**The problem**
Going through the entries below, copy out each line that contains "computer".

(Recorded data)
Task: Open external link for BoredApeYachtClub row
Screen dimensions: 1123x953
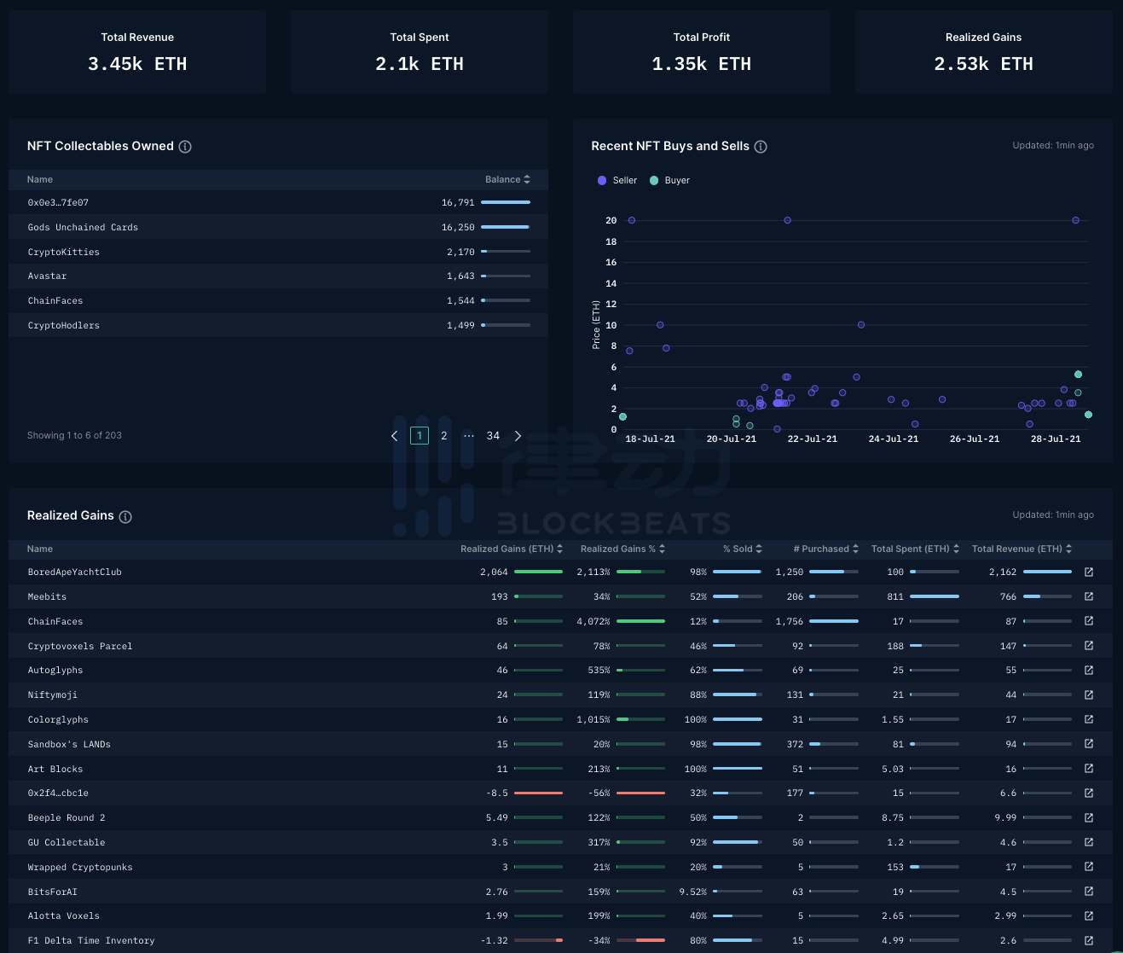Action: tap(1089, 572)
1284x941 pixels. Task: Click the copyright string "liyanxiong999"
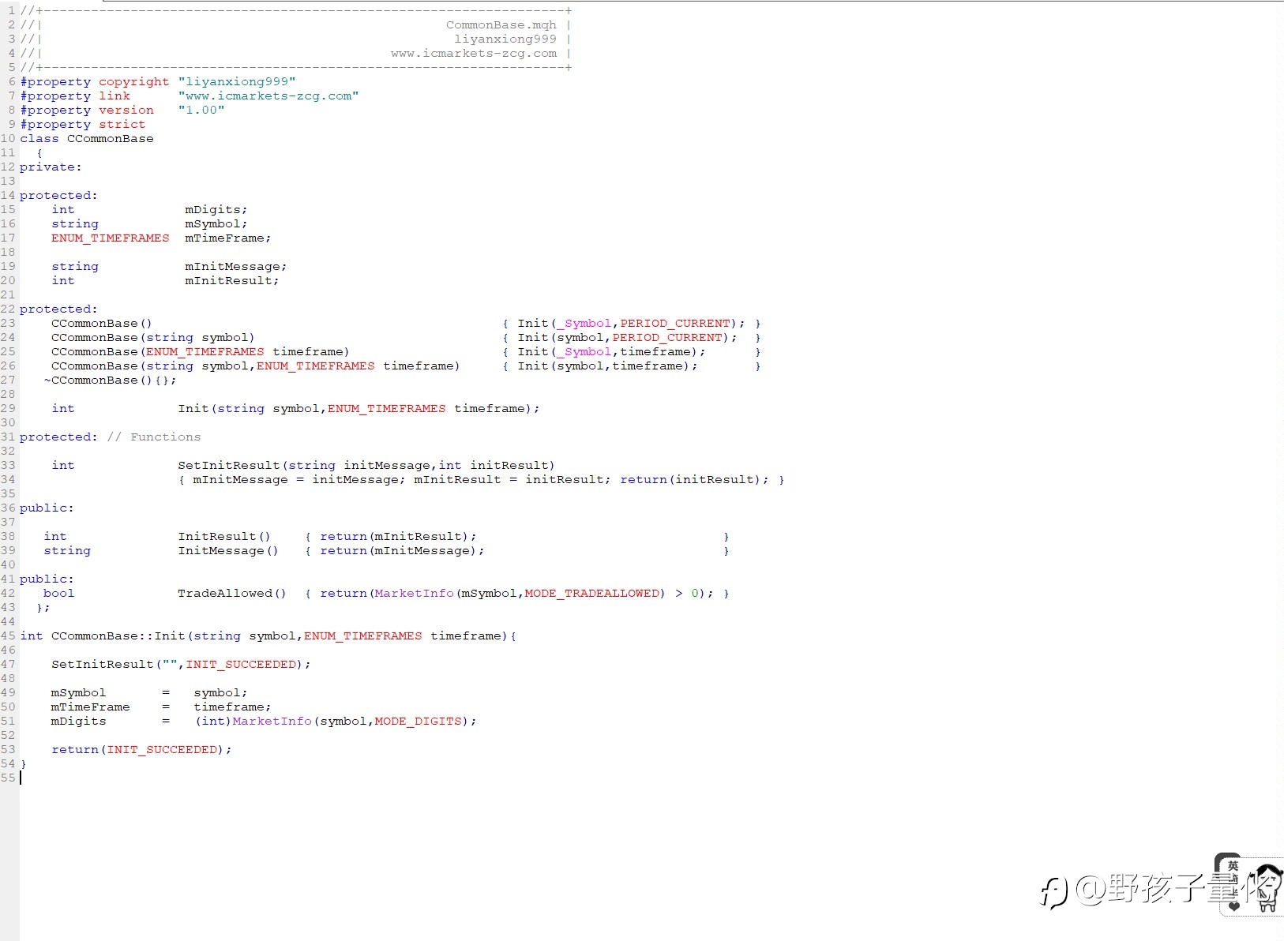point(237,81)
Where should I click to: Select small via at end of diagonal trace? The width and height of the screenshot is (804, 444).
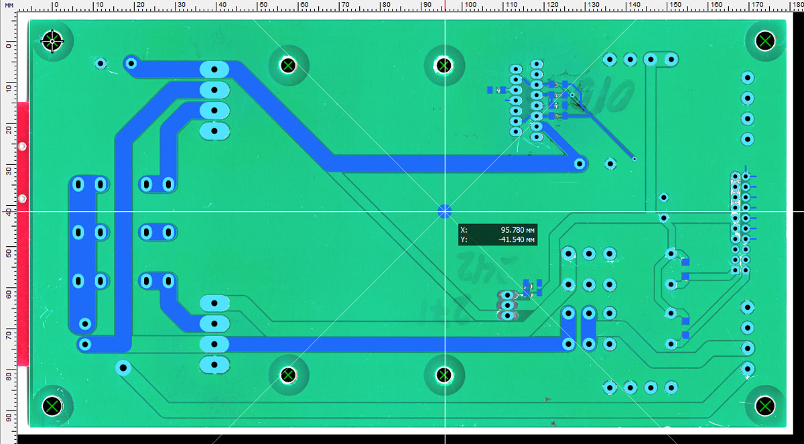coord(634,160)
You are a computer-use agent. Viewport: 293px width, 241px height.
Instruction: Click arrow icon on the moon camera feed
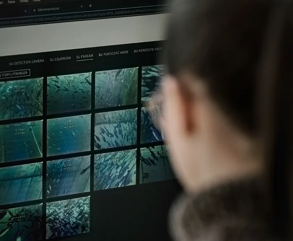click(x=137, y=68)
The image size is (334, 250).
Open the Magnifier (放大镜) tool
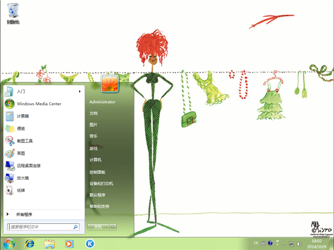[x=22, y=178]
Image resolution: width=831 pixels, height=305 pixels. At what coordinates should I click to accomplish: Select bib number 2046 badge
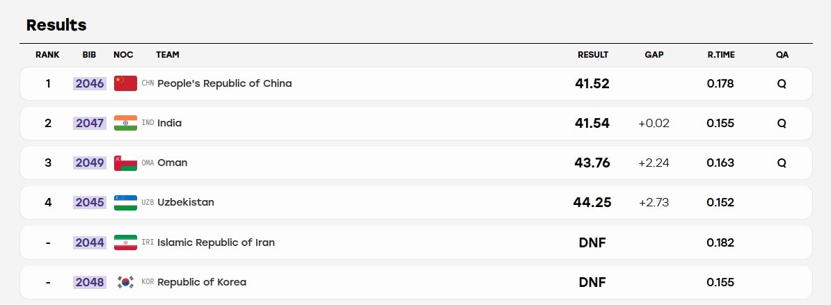coord(90,83)
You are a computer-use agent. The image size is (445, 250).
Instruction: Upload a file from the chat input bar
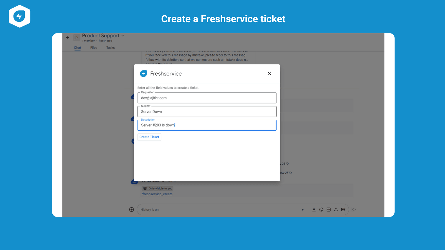click(x=336, y=209)
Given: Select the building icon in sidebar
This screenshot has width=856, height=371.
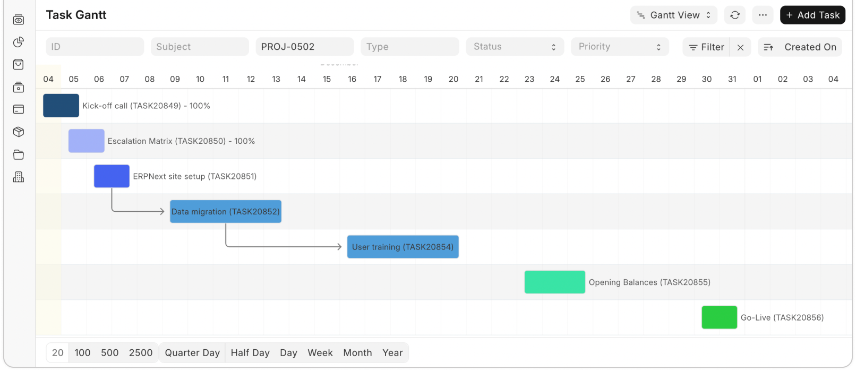Looking at the screenshot, I should pyautogui.click(x=18, y=176).
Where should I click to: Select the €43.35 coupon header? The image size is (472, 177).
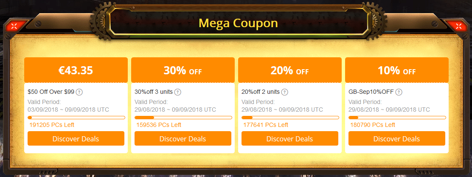[76, 70]
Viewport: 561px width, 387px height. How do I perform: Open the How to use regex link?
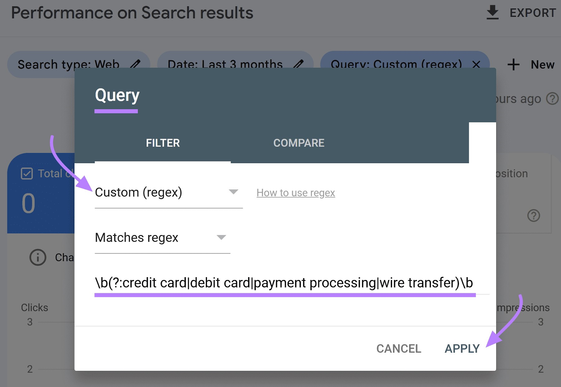pos(296,193)
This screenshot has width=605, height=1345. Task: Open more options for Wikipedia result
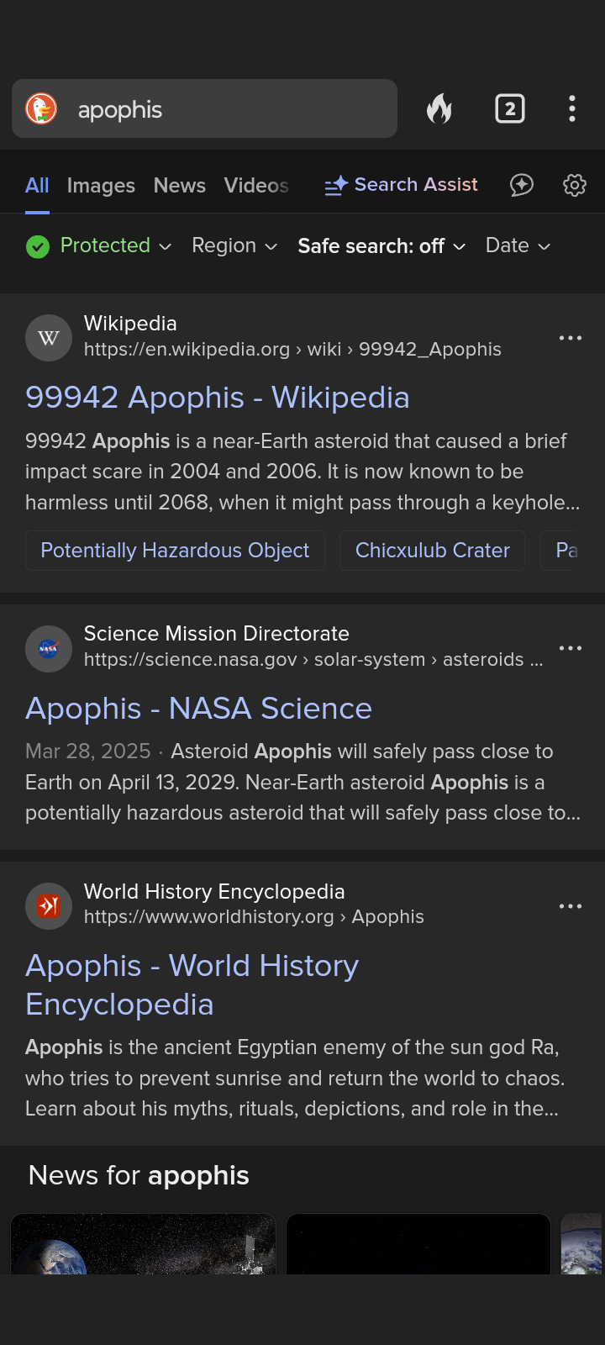(x=571, y=338)

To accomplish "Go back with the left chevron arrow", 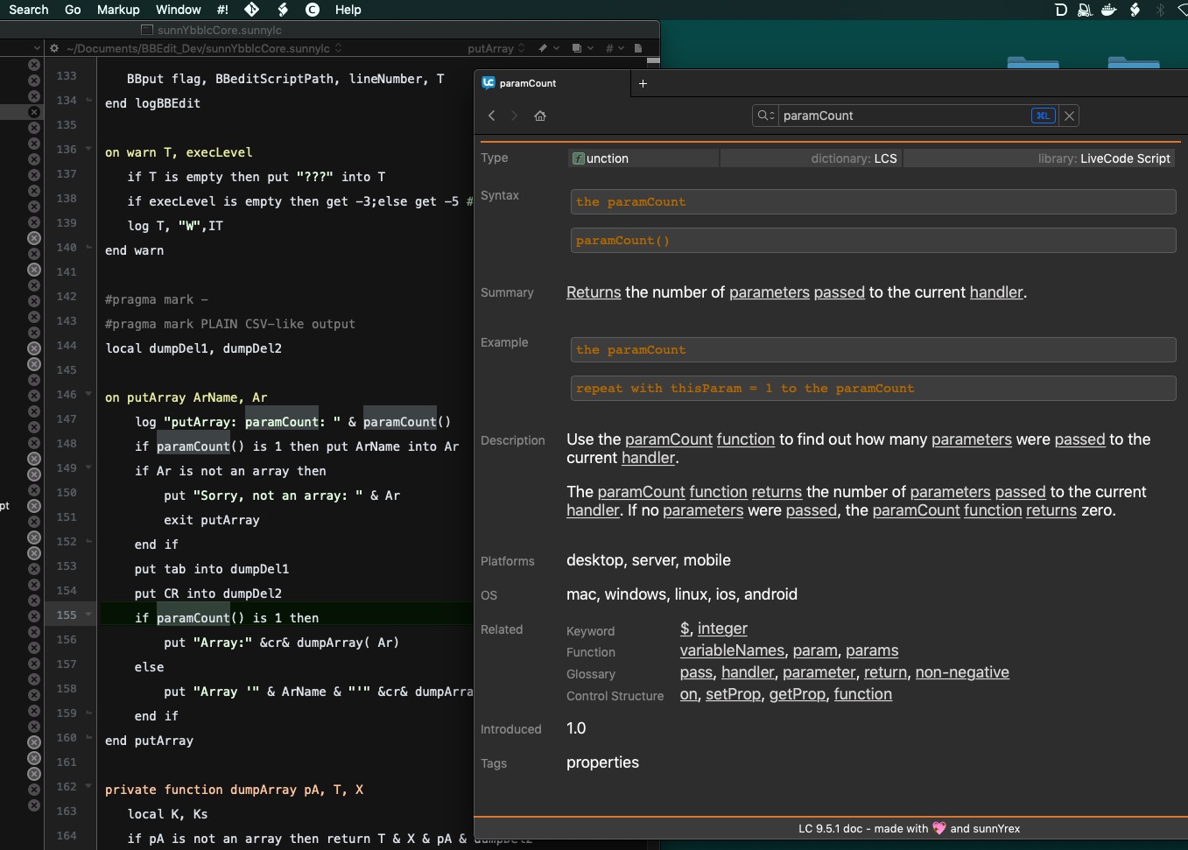I will pyautogui.click(x=492, y=116).
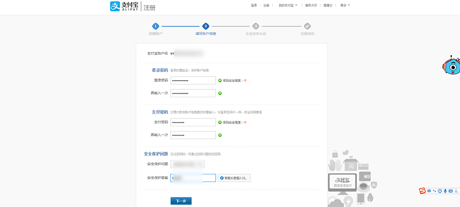Toggle the Sogou Chinese/English mode (中) icon
The width and height of the screenshot is (460, 207).
[x=429, y=191]
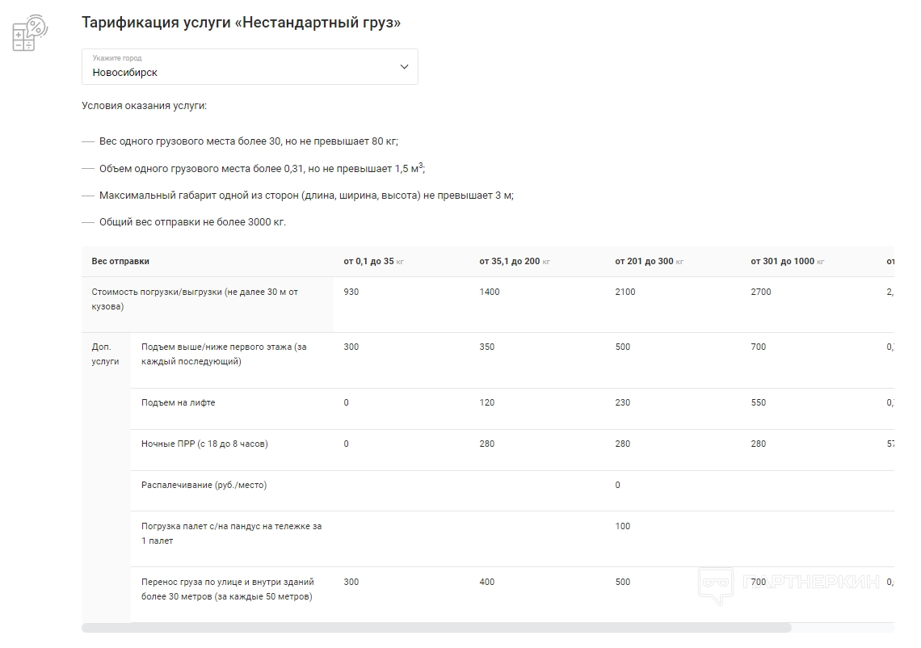Click the 1400 loading cost cell
Image resolution: width=921 pixels, height=648 pixels.
(x=490, y=292)
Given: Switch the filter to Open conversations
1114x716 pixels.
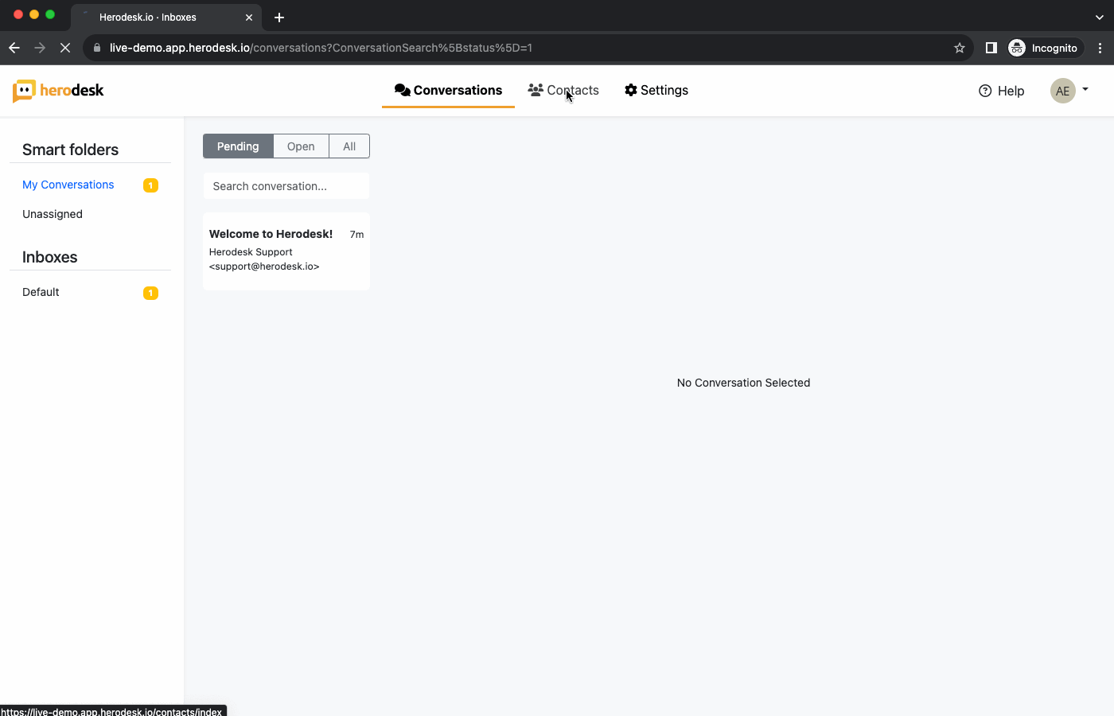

**Exercise result**
You are a computer-use agent. Viewport: 293px width, 241px height.
You are a computer-use agent. The image size is (445, 250).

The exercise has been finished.